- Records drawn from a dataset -
-- Opening Marker --
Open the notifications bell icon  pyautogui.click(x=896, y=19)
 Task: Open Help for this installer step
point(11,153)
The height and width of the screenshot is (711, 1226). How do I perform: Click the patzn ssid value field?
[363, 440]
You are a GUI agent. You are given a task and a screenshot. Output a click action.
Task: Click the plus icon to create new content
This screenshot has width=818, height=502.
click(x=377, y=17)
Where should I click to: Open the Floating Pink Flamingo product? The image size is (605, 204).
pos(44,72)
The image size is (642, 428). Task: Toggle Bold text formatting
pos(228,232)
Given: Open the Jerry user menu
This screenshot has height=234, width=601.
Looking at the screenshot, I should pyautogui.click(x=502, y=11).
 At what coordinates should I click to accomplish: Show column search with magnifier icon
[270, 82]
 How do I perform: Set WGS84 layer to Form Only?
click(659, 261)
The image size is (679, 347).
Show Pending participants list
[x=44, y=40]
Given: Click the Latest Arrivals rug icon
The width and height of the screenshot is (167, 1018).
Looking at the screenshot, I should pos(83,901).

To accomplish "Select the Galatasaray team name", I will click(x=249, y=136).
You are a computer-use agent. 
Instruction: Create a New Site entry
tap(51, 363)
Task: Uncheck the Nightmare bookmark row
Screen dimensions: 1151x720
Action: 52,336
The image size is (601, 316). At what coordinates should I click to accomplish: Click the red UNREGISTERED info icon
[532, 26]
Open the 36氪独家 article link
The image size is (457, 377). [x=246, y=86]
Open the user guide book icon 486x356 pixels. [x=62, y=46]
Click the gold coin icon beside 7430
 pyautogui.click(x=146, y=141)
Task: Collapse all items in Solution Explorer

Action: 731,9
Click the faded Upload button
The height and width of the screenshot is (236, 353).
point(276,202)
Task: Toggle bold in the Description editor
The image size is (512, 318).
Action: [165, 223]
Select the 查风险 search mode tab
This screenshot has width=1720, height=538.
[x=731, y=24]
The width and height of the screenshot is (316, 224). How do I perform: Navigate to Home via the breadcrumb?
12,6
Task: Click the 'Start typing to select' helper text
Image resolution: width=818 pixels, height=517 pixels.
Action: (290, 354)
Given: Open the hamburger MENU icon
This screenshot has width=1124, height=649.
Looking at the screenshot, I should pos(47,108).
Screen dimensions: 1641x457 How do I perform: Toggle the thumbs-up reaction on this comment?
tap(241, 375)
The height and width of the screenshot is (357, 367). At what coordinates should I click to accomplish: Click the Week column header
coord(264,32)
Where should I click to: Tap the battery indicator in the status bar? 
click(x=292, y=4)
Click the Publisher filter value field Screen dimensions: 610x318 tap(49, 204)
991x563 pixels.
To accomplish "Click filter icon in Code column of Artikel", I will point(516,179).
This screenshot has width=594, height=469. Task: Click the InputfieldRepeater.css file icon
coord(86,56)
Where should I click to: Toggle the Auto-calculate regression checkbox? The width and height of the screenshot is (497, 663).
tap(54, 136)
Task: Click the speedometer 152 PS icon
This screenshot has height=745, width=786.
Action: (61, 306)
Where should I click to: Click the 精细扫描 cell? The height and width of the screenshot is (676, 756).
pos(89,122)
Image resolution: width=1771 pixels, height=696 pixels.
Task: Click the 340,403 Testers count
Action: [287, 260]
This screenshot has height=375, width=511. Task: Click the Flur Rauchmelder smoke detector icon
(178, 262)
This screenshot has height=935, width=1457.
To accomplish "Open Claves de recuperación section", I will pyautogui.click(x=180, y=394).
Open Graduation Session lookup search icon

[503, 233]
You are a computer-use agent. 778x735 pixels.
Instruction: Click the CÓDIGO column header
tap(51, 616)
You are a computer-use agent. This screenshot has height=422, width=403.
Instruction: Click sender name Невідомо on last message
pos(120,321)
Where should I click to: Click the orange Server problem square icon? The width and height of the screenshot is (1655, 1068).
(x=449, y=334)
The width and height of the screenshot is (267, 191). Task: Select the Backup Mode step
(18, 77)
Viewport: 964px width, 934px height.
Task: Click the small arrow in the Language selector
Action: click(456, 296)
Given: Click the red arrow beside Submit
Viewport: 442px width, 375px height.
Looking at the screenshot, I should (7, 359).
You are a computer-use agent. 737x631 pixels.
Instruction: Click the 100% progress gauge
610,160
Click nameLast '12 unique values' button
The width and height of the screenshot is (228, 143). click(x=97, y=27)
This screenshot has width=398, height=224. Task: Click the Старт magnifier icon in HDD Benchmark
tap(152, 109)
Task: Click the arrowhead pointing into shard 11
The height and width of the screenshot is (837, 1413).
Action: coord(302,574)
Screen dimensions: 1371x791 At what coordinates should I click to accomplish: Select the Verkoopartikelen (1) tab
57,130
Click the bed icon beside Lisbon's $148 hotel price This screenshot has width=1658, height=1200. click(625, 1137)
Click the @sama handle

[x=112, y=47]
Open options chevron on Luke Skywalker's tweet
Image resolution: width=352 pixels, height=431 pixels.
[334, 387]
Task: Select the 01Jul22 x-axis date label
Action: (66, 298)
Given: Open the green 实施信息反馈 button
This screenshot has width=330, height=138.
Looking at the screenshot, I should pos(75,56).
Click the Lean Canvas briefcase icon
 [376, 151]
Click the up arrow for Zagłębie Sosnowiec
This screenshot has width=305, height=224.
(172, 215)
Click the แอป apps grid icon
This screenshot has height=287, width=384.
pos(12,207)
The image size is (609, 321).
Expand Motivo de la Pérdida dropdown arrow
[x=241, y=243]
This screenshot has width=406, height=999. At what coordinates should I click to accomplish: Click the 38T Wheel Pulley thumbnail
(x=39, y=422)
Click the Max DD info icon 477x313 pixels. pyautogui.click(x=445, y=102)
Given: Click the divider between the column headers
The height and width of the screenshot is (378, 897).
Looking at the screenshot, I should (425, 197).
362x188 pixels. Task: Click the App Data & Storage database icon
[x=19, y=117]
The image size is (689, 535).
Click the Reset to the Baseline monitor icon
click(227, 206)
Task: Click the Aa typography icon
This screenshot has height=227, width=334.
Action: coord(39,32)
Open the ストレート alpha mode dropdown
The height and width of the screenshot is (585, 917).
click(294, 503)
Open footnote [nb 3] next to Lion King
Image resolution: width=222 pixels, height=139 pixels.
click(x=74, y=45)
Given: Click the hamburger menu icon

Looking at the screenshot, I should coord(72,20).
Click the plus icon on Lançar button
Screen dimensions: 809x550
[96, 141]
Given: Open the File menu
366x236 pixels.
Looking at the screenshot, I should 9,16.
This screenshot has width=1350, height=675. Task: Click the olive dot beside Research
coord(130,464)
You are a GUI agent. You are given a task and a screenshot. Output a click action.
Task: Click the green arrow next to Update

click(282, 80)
-- Closing Marker --
- Problem to solve -
Check each line of the entries above for the word "will". List the ones that have it.

- Expected answer -
To accomplish "Select the Galatasaray team name", I will click(x=249, y=136).
To accomplish "Click filter icon in Code column of Artikel", I will point(516,179).
To accomplish "Open Claves de recuperación section", I will pyautogui.click(x=180, y=394).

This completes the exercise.